• WORK INSTRUCTIONS: Please reproduce the data exactly, though every picture must stay out.

==========

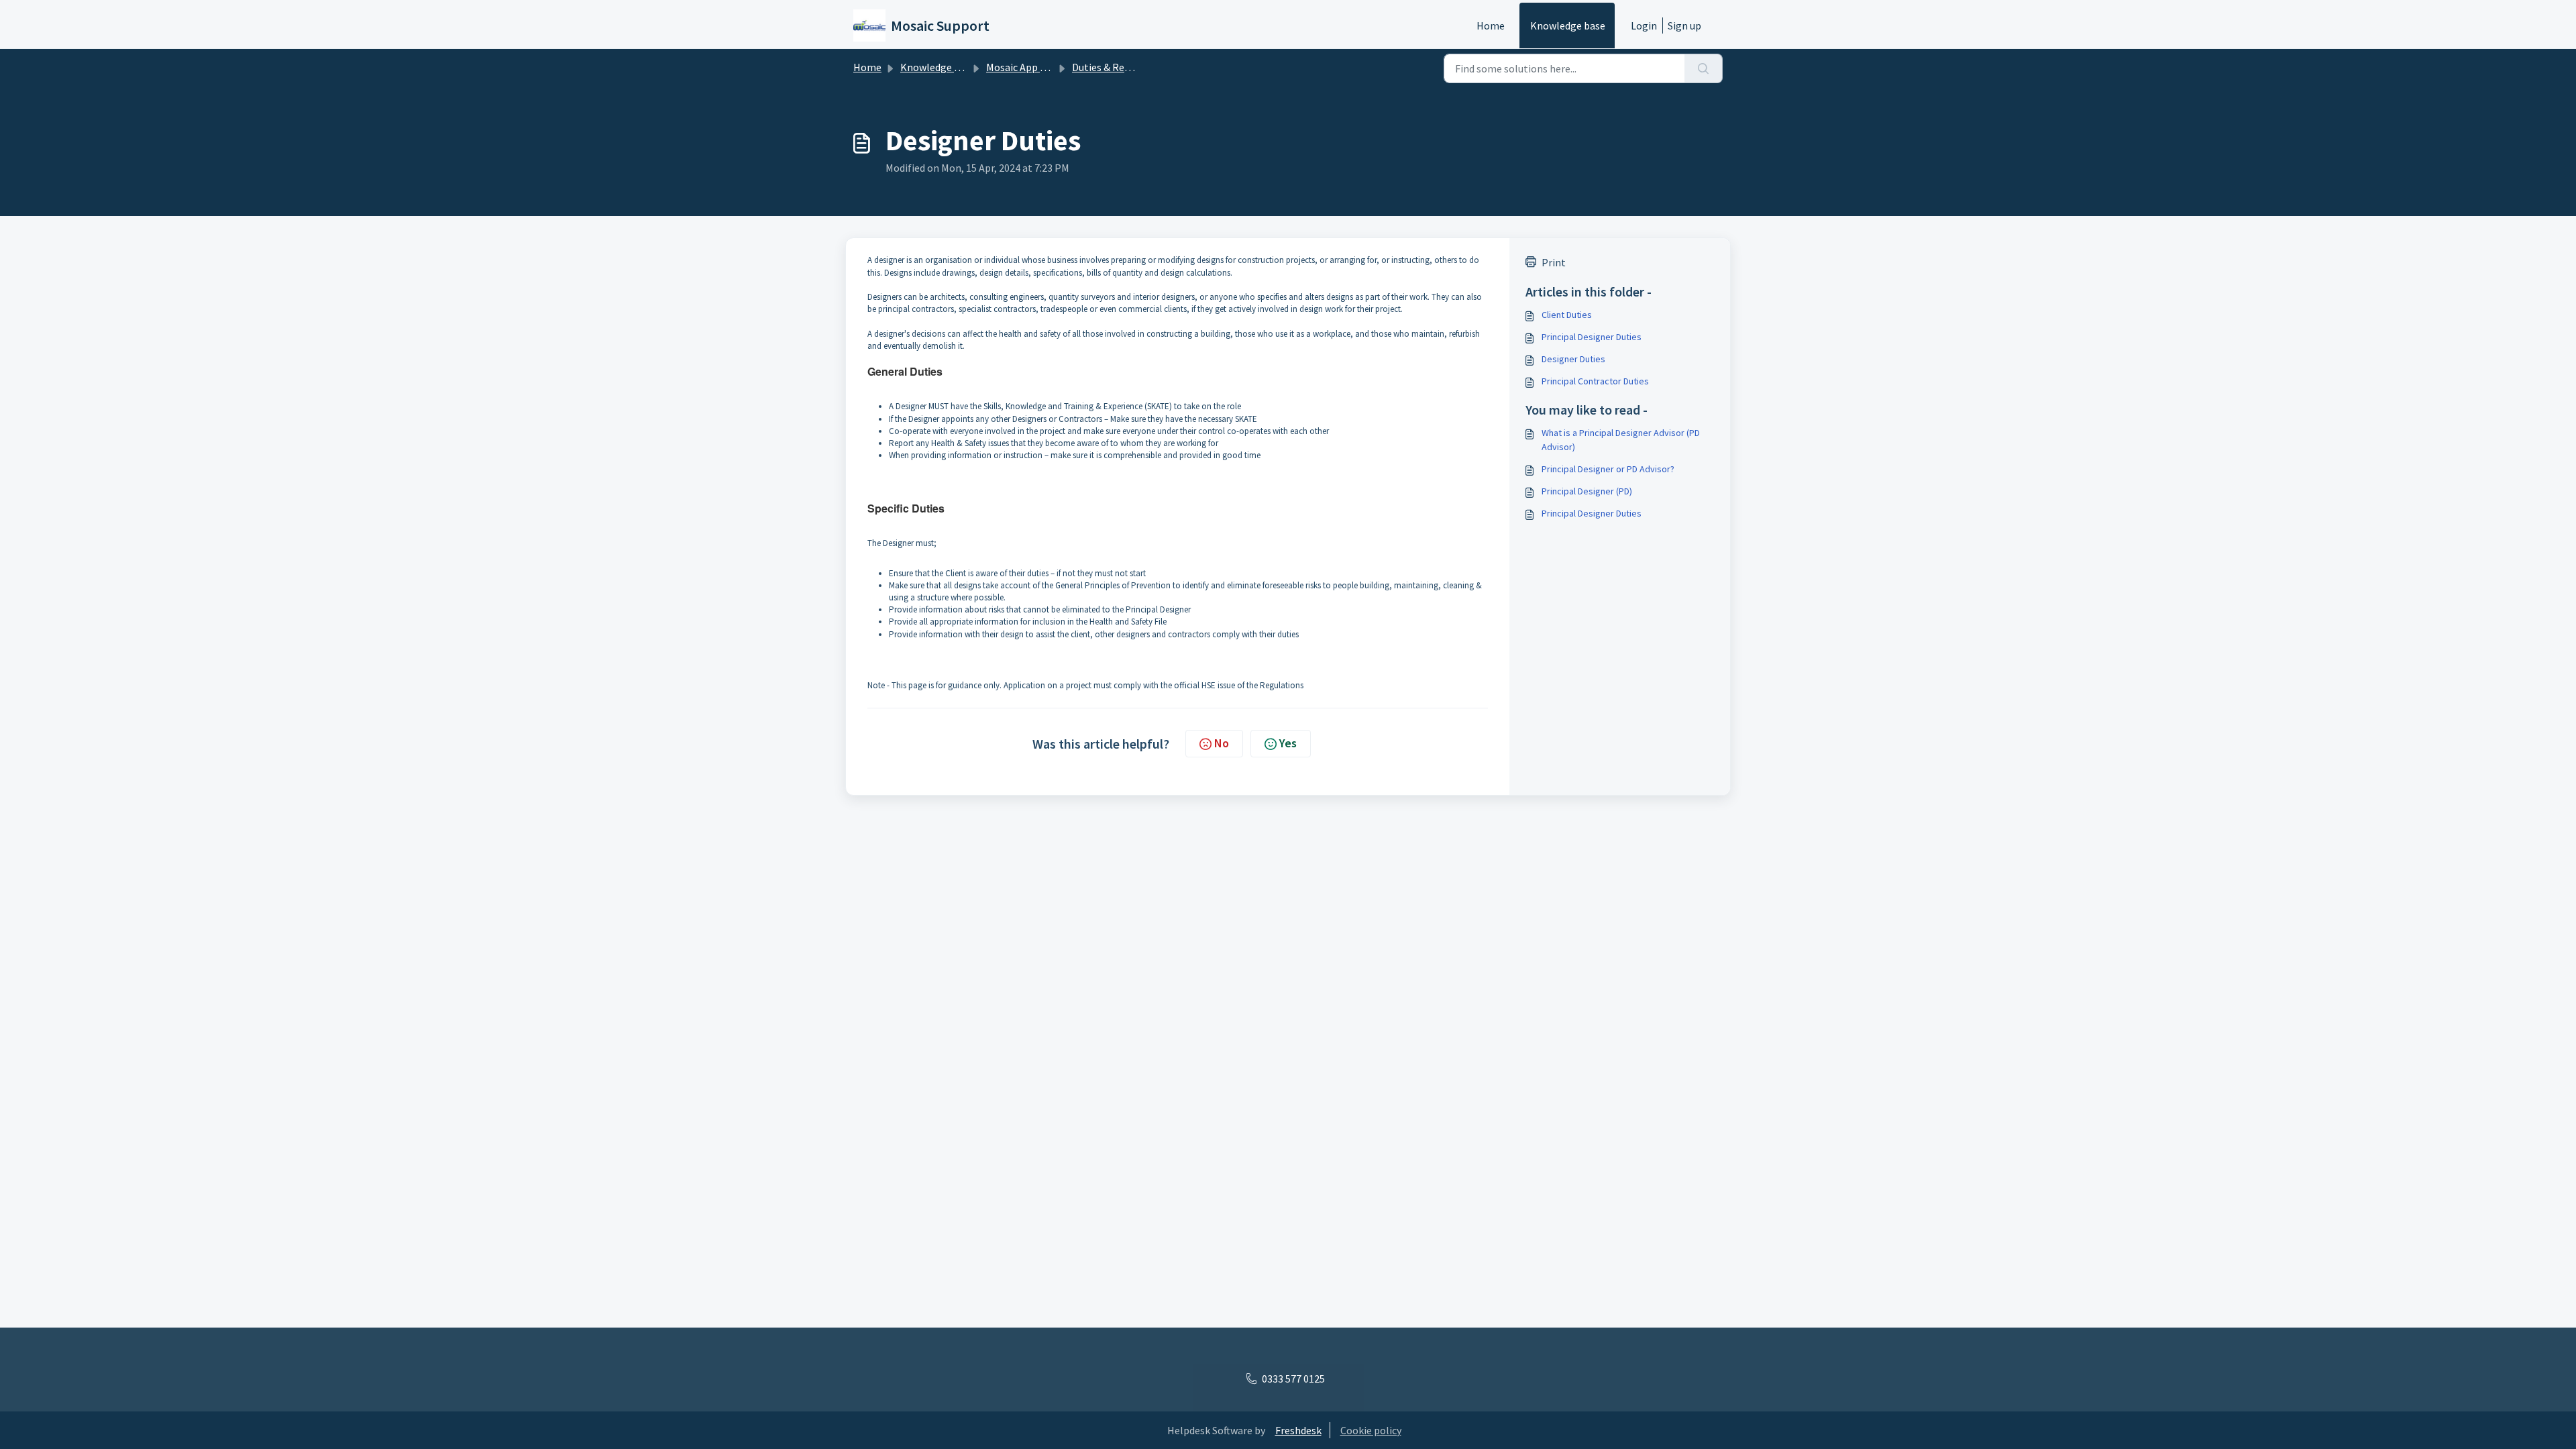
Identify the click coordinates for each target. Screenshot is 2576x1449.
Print (1554, 262)
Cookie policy (1370, 1430)
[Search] (1703, 68)
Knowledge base (1567, 25)
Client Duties (1567, 315)
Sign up (1684, 25)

==========

• OUTPUT BELOW:
Identify the click coordinates for each target. Screenshot is 2576x1449.
Print (1554, 262)
Cookie policy (1370, 1430)
[Search] (1703, 68)
Knowledge base (1567, 25)
Client Duties (1567, 315)
Sign up (1684, 25)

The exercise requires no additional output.